Stream/Standby Control
The sensor supports two standby modes: Hard Standby
and Soft Standby. In both modes, external clock can be
optionally disabled to further minimize power consumption.
If this is done, then the “Power−Up Sequence” must be
followed.
Soft Standby
Soft Standby is a low power state that is controlled
through register R0x301A[2]. Depending on the value of
R0x301A[4], the sensor will go to standby after completion
of the current frame readout (default behavior) or after the
completion of the current row readout. When the sensor
comes back from Soft Standby, previously written register
settings are still maintained. Soft standby will not occur if
the TRIGGER pin is held high.
A specific sequence needs to be followed to enter and exit
from Soft Standby.
Entering Soft Standby:
1. Set R0x301A[2] = 0 and drive the TRIGGER pin
LOW
2. External clock can be turned off to further
minimize power consumption (Optional)
Exiting Soft Standby:
1. Enable external clock if it was turned off
2. R0x301A[2] = 1 or drive the TRIGGER pin HIGH
Hard Standby
Hard Standby puts the sensor in lower power state;
previously written register settings are still maintained.
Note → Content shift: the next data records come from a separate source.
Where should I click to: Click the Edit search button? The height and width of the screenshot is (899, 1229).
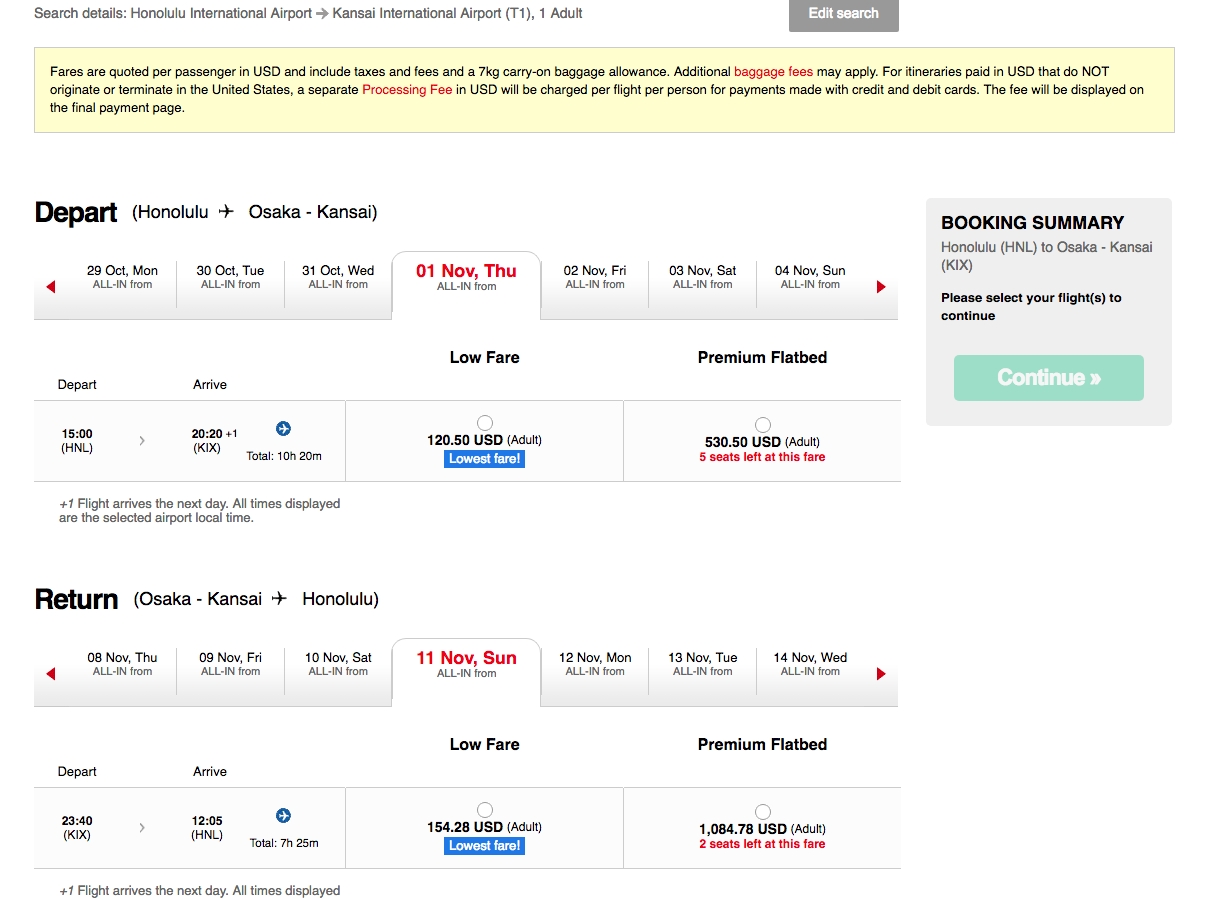(843, 15)
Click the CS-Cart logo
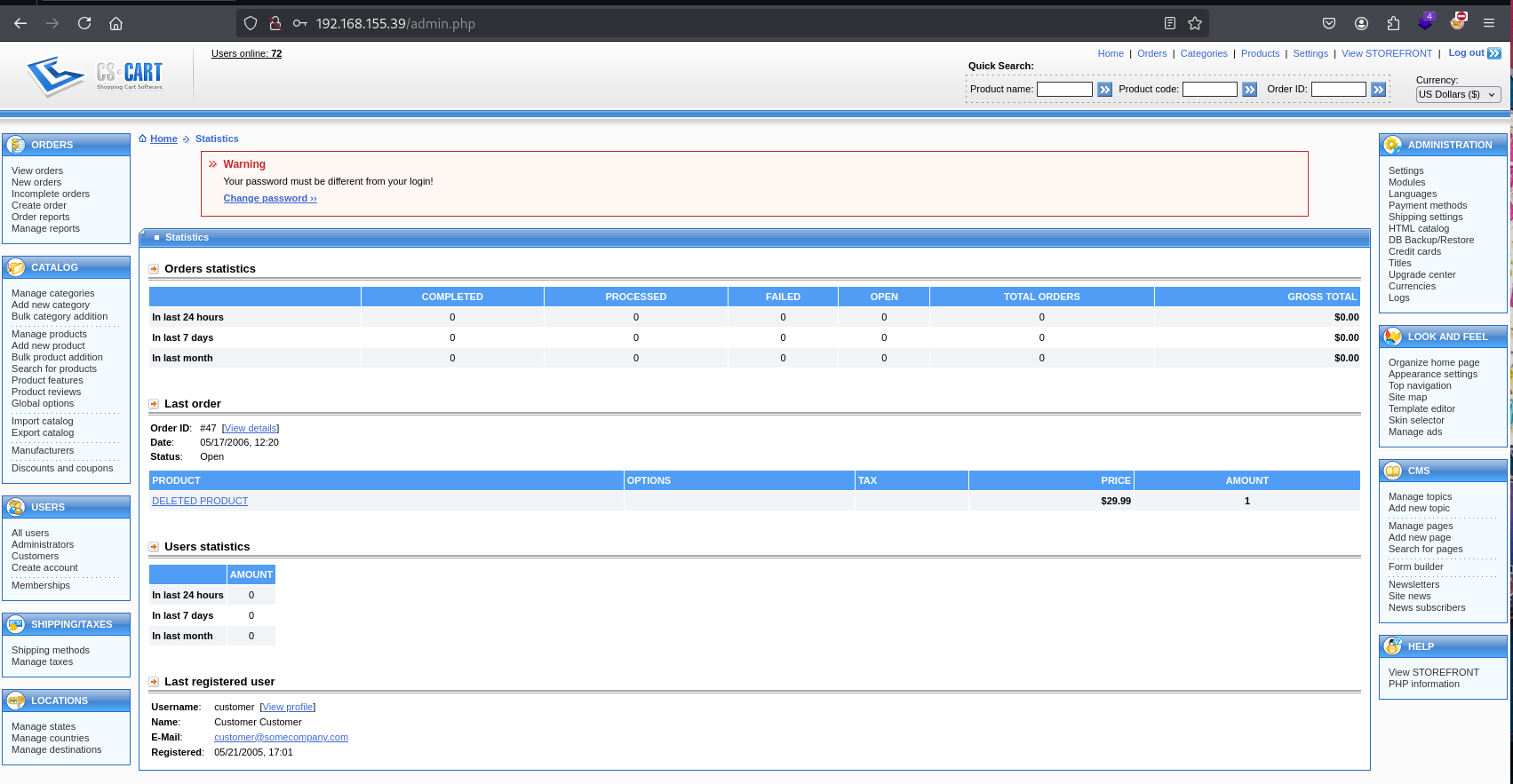 coord(95,75)
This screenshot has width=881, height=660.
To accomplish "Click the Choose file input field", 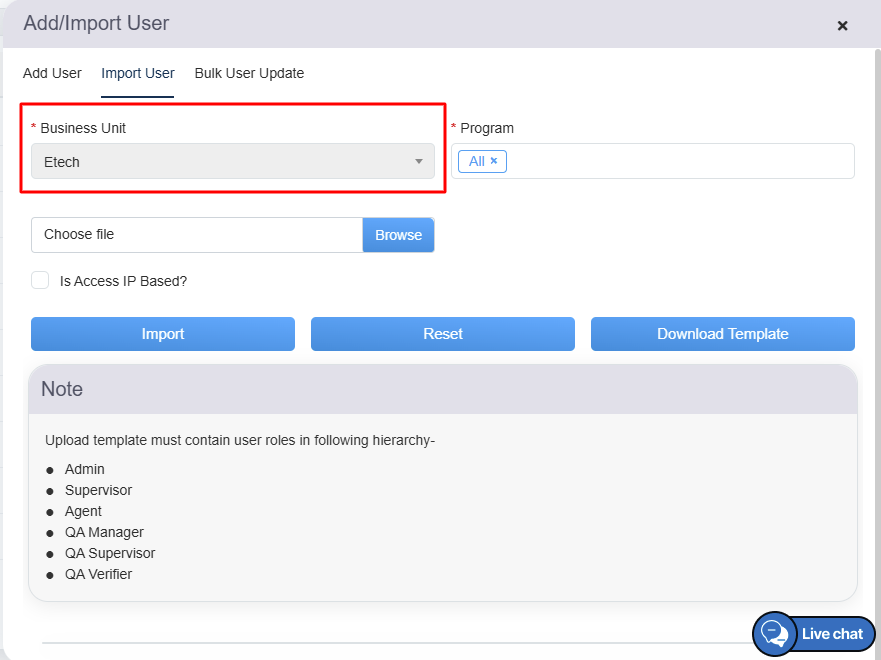I will pyautogui.click(x=196, y=235).
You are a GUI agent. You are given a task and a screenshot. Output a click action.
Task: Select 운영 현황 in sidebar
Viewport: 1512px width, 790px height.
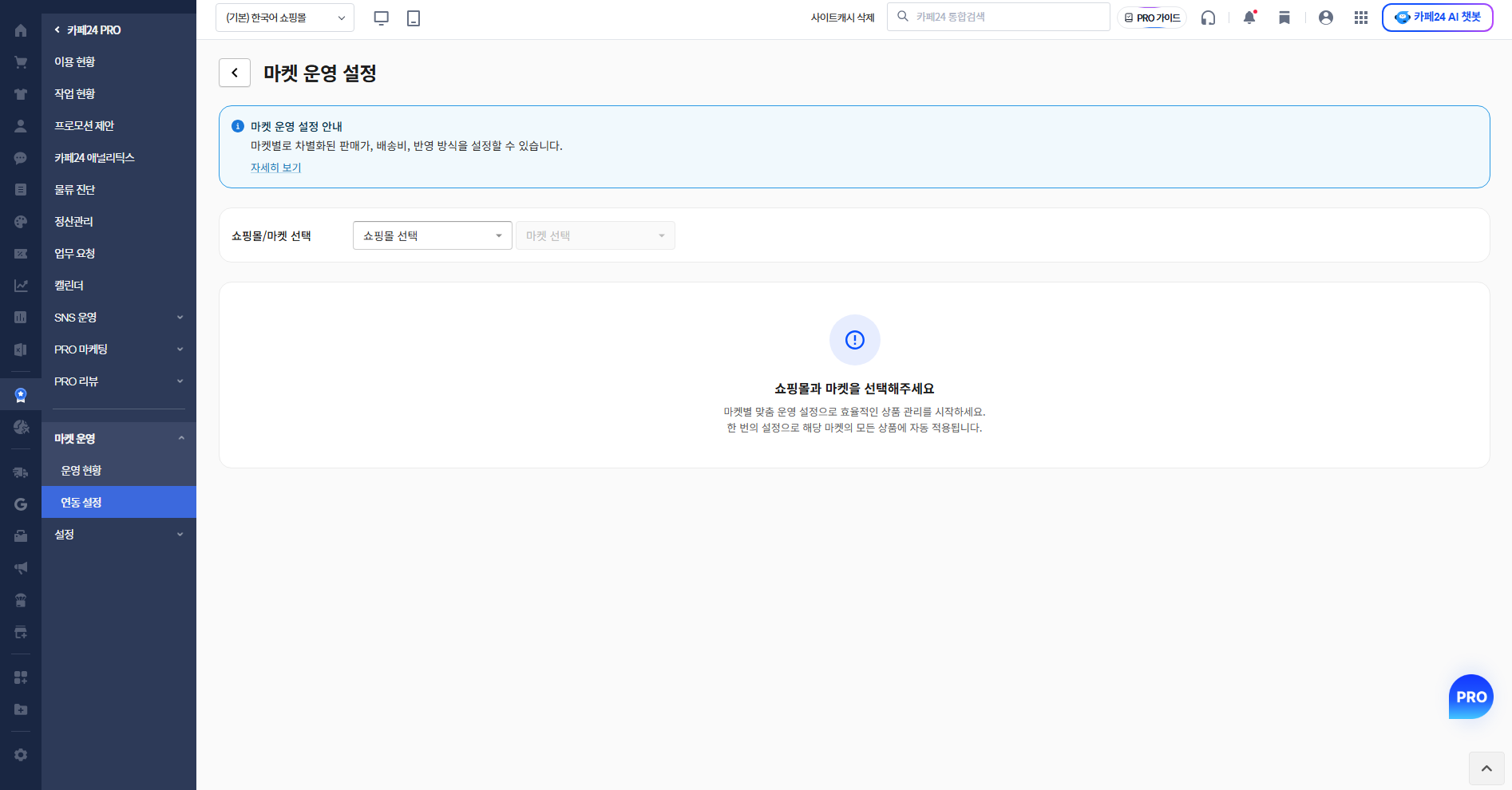point(119,470)
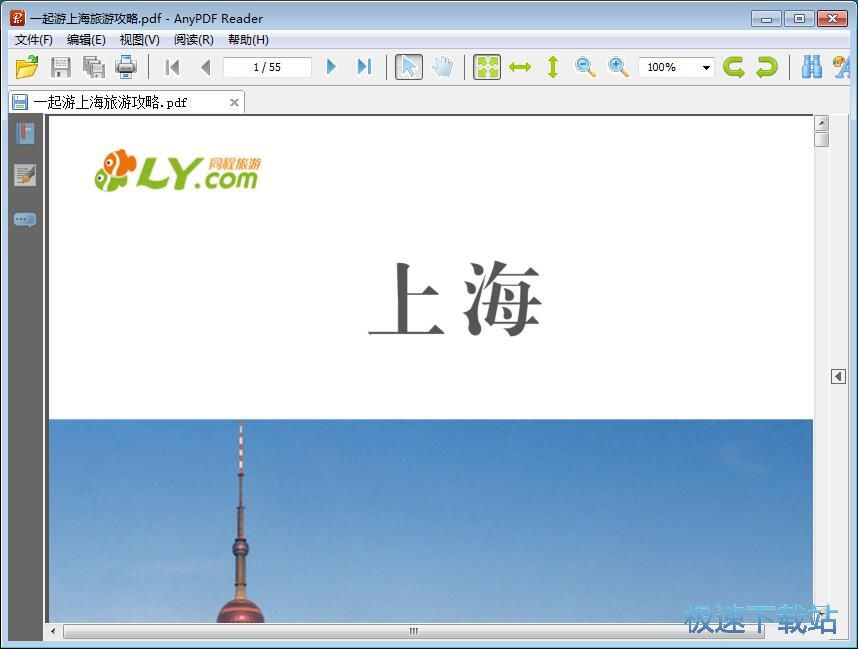Viewport: 858px width, 649px height.
Task: Collapse the right panel with the arrow handle
Action: (838, 377)
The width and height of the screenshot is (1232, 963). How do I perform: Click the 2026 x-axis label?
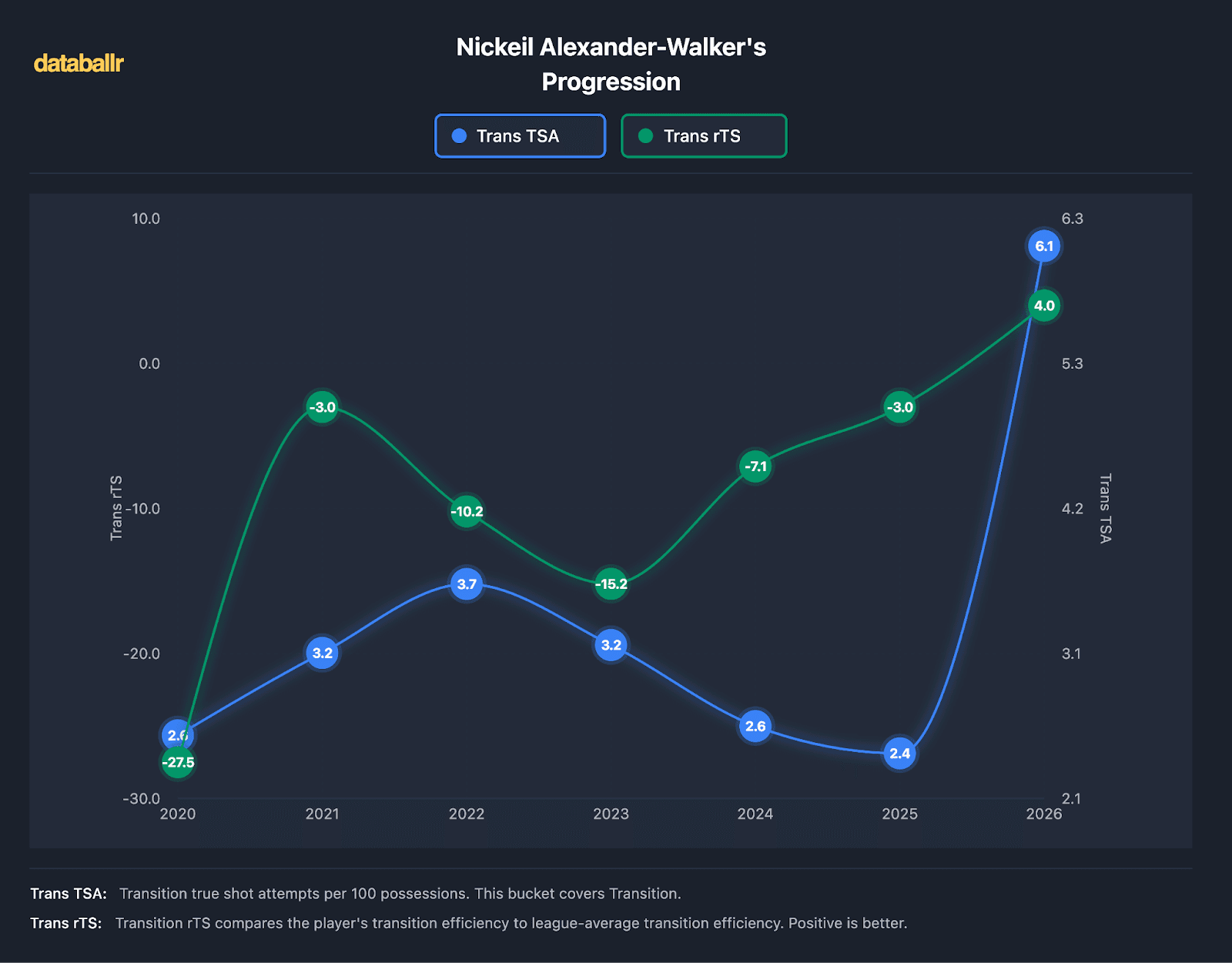click(1043, 814)
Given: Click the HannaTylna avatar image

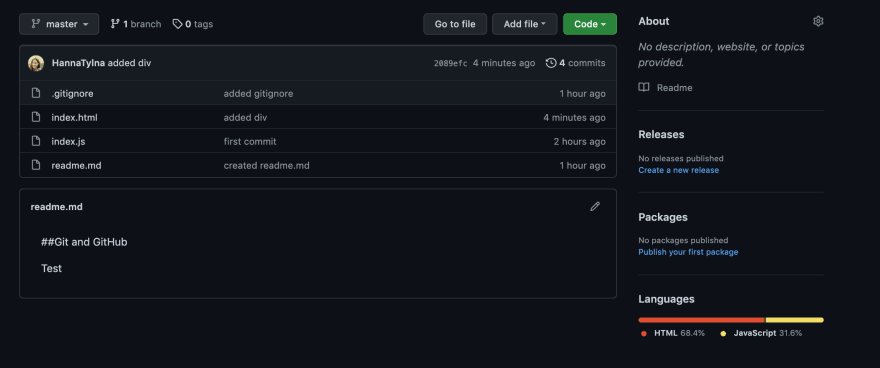Looking at the screenshot, I should pyautogui.click(x=36, y=63).
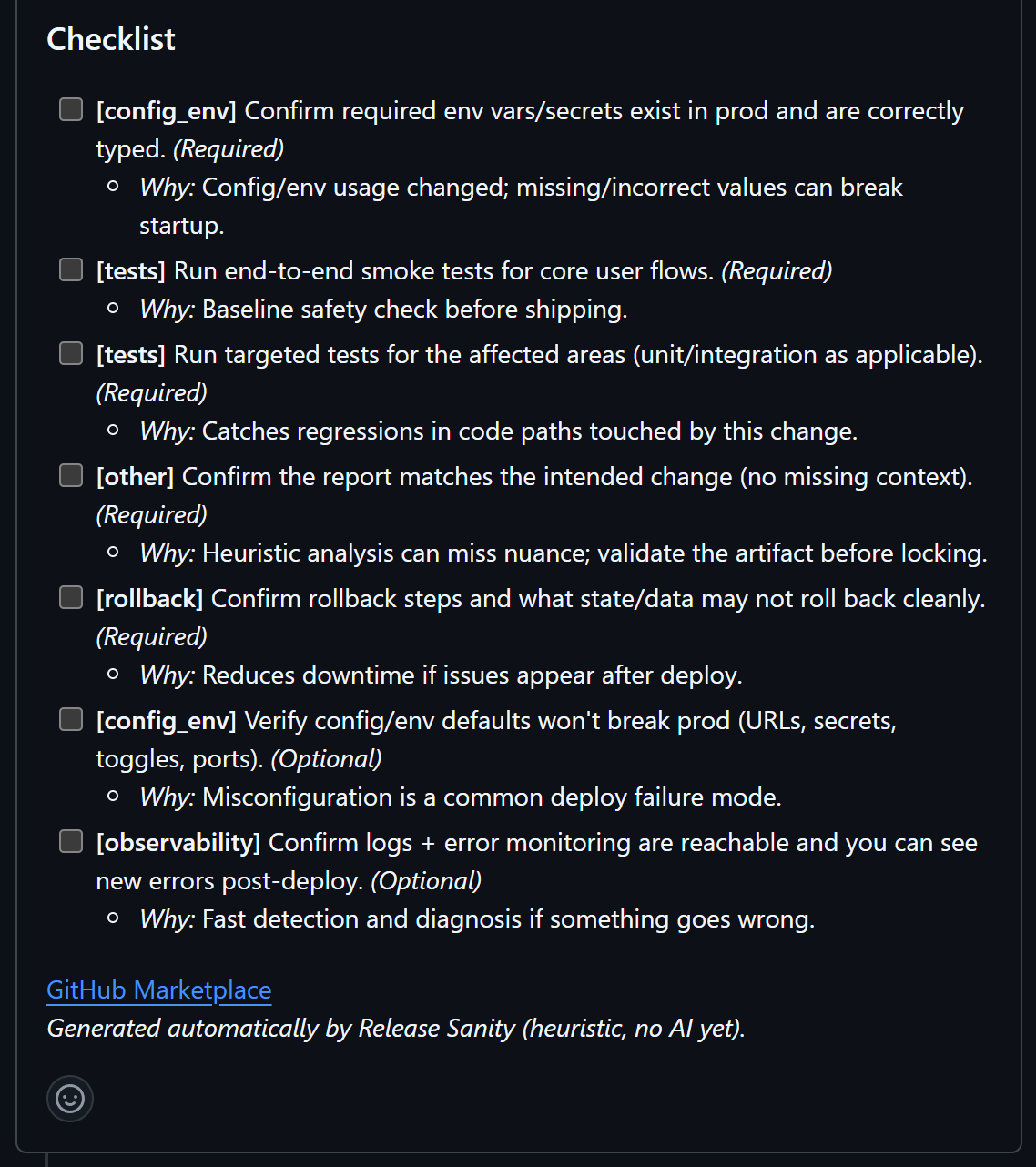Check the optional config/env defaults box
This screenshot has height=1167, width=1036.
coord(70,718)
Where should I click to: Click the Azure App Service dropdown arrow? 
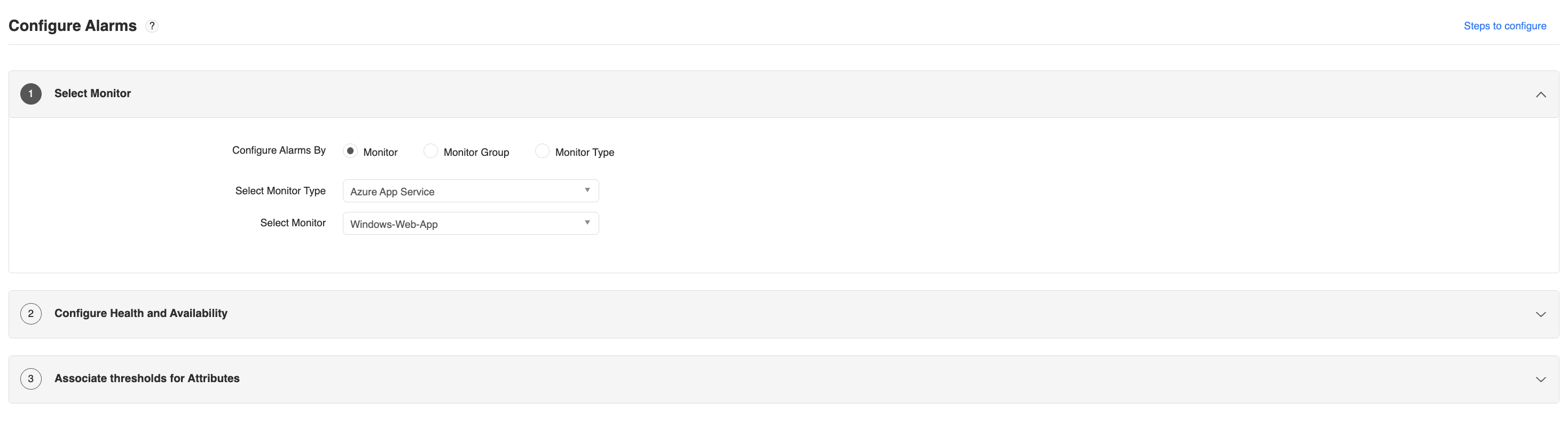tap(587, 191)
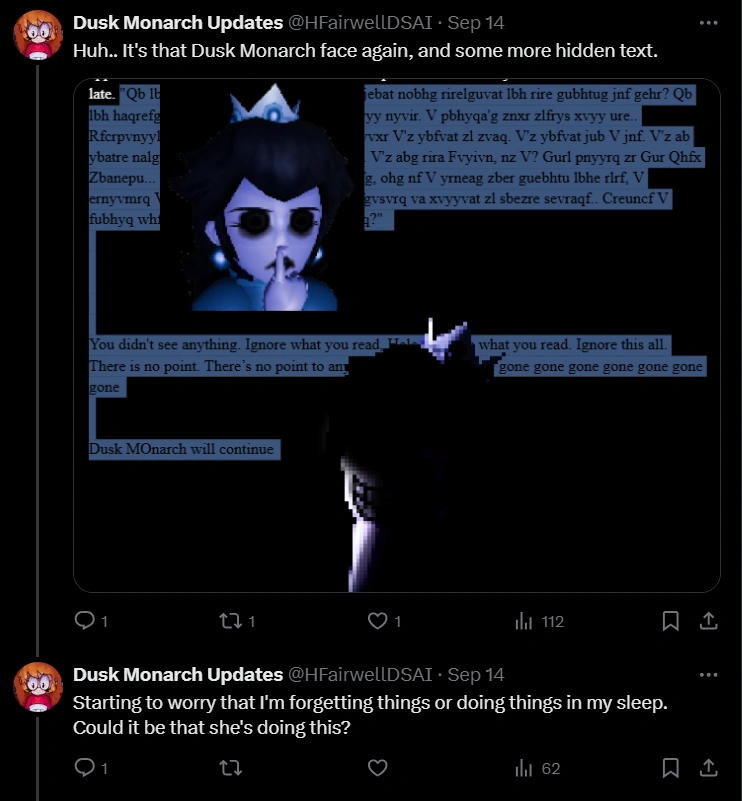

A specific sequence needs to be followed to enter and exit
from Hard Standby.
Entering Hard Standby:
1. R0x301A[8] = 1
2. Assert STANDBY pin
3. External clock can be turned off to further
minimize power consumption (Optional)
Exiting Hard Standby:
1. Enable external clock if it was turned off
2. De−assert STANDBY pin
3. Set R0x301A[8] = 0
Window Control
Registers x_addr_start, x_addr_end, y_addr_start, and
y_addr_end control the size and starting coordinates of the
image window.
The exact window height and width out of the sensor is
determined by the difference between the Y address start and
end registers or the X address start and end registers,
respectively.
The MT9M034 allows different window sizes for context
A and context B.
Blanking Control
Horizontal blank and vertical blank times are controlled
by the line_length_pck and frame_length_lines registers,
respectively.
•Horizontal blanking is specified in terms of pixel
clocks. It is calculated by subtracting the X window
size from the line_length_pck register. The minimum
horizontal blanking is 370 pixel clocks.
•Vertical blanking is specified in terms of numbers of
lines. It is calculated by subtracting the Y window size
from the frame_length_lines register. The minimum
vertical blanking is 26 lines.
The actual imager timing can be calculated using Table 5
and Table 6, which describe the Line Timing and FV/LV
signals.
When in HDR mode, the maximum size is 1280 × 960.
Readout Modes
Digital Binning
By default, the resolution of the output image is the full
width and height of the FOV as defined above. The output
resolution can be reduced by digital binning. For RGB and
monochrome mode, this is set by the register R0x3032. For
Context A, use bits [1:0], for Context B, use bits [5:4].
Available settings are:
00 = No binning
01 = Horizontal binning
10 = Horizontal and vertical binning
Binning gives the advantage of reducing noise at the cost
of reduced resolution. When both horizontal and vertical
binning are used, a 2x improvement in SNR is achieved,
therefore improving low light performance. Binning results
in a smaller resolution image, but the FOVs between the
binned and unbinned images are the same.
Bayer Space Resampling
All of the pixels in the FOV contribute to the output image
in digital binning mode. This can result in a more pleasing
output image with reduced subsampling artifacts. It also
improves low−light performance. For RGB mode,
resampling can be enabled by setting of register 0x306E[4]
= 1.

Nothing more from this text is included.